Nordkorea führt erneut Raketentest durch

Baku, 15. Mai, AZERTAC

Nordkoreas Machthaber Kim Jong Un hat die USA offenbar vor der Reichweite der Waffen seines Landes gewarnt. Die Vereinigten Staaten sollten die Realität nicht verkennen, das US-Festland und das US-Einsatzgebiet im Pazifik seien in Reichweite für Angriffe Nordkoreas. Man habe alle Mittel für einen Vergeltungsschlag. Das berichtet die südkoreanische Nachrichtenagentur Yonhap unter Berufung auf die nordkoreanische Agentur KCNA.

Am Sonntag hatte Nordkorea erneut einen Raketentest durchgeführt. Dabei wurde laut KCNA eine "neu entwickelte ballistische Mittel-/Langstrecken-Rakete" vom Typ "Hwasong-12" getestet, Kim habe den Abschuss der Rakete persönlich überwacht. Der Test habe dazu gedient, die technischen Eigenschaften eines neuen Raketenmodells zu untersuchen, das "einen mächtigen und großen atomaren Sprengkopf tragen kann". Das Geschoss sei nach 787 Kilometern planmäßig im Meer gelandet, hieß es weiter.

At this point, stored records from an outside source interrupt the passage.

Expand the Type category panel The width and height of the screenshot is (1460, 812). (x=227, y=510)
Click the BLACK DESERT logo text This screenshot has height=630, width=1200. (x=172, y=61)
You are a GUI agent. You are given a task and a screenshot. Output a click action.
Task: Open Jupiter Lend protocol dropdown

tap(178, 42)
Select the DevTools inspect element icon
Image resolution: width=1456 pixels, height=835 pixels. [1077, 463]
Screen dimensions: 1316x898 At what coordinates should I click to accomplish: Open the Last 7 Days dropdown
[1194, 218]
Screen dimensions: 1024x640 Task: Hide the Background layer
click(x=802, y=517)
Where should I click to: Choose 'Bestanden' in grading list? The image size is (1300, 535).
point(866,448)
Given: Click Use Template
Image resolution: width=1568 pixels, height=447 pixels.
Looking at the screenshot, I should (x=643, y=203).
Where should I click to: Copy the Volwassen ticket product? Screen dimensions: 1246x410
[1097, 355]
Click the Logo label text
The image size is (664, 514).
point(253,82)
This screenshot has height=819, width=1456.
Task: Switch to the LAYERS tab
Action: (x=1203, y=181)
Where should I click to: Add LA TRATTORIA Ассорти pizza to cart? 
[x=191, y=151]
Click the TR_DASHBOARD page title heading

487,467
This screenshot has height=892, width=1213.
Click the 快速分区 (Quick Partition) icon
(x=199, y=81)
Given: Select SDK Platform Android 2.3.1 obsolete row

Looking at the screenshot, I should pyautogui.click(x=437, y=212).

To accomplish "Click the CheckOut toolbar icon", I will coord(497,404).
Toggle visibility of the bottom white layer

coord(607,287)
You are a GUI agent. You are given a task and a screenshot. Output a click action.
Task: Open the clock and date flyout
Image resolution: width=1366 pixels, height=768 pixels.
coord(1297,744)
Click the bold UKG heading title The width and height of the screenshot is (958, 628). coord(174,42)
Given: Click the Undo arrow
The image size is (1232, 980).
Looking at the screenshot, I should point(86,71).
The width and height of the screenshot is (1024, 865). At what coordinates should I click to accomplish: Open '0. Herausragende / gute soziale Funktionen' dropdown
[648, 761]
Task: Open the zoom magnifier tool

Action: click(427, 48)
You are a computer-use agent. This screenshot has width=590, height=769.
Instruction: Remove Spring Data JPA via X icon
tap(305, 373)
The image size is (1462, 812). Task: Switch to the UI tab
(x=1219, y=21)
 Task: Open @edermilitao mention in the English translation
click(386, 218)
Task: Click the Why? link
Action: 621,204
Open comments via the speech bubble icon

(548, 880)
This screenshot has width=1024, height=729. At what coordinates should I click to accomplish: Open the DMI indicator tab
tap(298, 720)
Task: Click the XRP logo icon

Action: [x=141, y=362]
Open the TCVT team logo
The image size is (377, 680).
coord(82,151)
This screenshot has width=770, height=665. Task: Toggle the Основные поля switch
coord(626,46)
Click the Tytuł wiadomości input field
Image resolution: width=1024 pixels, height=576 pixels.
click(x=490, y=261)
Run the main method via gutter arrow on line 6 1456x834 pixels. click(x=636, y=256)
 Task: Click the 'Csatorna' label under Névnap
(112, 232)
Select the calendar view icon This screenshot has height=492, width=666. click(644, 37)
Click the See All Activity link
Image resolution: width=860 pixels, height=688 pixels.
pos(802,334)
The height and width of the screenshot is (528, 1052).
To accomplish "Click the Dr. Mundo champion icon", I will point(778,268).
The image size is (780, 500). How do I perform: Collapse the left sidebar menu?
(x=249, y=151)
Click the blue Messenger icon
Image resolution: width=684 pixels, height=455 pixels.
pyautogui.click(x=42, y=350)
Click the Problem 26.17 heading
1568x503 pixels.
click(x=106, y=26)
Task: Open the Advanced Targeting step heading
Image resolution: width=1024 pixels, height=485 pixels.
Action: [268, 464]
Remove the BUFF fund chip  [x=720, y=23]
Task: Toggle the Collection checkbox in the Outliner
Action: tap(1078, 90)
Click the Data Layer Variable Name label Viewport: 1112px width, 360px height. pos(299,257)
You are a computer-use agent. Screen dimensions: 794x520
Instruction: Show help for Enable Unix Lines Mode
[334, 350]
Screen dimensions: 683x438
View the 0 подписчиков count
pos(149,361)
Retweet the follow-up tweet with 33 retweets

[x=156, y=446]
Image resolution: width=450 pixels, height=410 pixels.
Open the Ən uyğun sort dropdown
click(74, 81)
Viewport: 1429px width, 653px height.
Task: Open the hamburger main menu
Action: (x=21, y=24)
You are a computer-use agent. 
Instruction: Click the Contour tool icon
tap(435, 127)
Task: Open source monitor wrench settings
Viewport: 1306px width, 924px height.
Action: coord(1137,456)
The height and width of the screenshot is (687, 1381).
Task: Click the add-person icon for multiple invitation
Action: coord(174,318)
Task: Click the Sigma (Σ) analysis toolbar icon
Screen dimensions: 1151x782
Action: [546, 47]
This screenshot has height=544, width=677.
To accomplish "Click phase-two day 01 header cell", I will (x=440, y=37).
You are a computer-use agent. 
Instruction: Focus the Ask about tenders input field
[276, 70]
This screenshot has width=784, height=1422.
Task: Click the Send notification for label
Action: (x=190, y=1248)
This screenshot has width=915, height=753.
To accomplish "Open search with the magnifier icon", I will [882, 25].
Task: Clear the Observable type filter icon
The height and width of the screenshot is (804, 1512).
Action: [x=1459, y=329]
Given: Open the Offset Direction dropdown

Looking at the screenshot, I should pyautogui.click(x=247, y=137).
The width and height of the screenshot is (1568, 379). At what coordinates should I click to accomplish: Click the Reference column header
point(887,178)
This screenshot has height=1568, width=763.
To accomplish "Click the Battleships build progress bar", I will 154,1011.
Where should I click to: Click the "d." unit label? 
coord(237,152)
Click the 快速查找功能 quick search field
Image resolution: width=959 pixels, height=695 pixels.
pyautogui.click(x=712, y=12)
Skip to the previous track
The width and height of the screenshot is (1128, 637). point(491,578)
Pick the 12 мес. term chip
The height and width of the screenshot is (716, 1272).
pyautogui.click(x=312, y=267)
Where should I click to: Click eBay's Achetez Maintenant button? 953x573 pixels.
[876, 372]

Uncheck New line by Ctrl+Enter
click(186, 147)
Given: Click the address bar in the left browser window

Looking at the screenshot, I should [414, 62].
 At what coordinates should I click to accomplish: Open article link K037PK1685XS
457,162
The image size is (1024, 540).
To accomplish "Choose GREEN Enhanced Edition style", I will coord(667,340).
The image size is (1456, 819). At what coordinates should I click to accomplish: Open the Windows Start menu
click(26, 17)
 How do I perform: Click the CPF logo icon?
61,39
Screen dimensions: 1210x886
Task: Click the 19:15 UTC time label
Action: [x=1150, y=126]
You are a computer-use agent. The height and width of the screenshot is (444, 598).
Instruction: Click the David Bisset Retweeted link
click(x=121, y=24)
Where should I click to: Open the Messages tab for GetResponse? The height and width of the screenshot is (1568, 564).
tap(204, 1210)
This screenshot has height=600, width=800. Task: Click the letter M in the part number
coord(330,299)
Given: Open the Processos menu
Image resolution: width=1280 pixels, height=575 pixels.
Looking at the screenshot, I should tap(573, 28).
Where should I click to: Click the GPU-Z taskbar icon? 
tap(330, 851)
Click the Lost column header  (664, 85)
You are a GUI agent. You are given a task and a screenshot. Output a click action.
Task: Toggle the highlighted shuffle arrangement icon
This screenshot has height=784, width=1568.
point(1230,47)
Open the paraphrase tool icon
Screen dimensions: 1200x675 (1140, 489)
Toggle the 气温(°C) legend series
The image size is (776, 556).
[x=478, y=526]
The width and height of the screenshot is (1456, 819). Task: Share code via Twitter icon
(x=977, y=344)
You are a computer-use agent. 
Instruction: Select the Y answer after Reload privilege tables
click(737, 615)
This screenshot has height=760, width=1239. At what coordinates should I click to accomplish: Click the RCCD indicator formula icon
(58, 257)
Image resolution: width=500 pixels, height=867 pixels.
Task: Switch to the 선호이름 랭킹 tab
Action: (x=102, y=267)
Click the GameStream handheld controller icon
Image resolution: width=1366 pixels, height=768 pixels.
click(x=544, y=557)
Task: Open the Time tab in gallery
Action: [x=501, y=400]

Die Lage in der Region ist bereits nach zwei Atomversuchen und zahlreichen Raketentests Nordkoreas seit dem vergangenen Jahr sehr angespannt. US-Präsident Donald Trump drohte mehrfach mit Alleingängen im Atomstreit mit Nordkorea. Auch schloss er einen Militärschlag nicht aus. Die USA befürchten, dass Nordkorea eines Tages über Atomraketen verfügt, die auch das amerikanische Festland erreichen könnten.

Zuletzt hatte Trump aber mehrfach angekündigt, auf eine diplomatische Lösung - und dabei vor allem auf Wirtschaftssanktionen - zu setzen. Besonders von China erhofft sich der US-Präsident Unterstützung. Der Raketentest gilt auch als Herausforderung für den neuen südkoreanischen Präsidenten Moon Jae In, der seit dem 10. Mai im Amt ist. "Selbst wenn ein Dialog möglich ist, sollten wir zeigen, dass dies nur dann möglich ist, wenn Nordkorea seine Haltung ändert", sagte Moon laut der südkoreanischen Nachrichtenagentur Yonhap bei einer Dringlichkeitssitzung des nationalen Sicherheitsrats.

Mit seinen Tests verstößt Nordkorea gegen Sanktionen des Uno-Sicherheitsrats. Für Dienstag wurde nach Angaben von Diplomaten auf Antrag der USA und Japans eine Dringlichkeitssitzung des höchsten Uno-Gremiums angesetzt.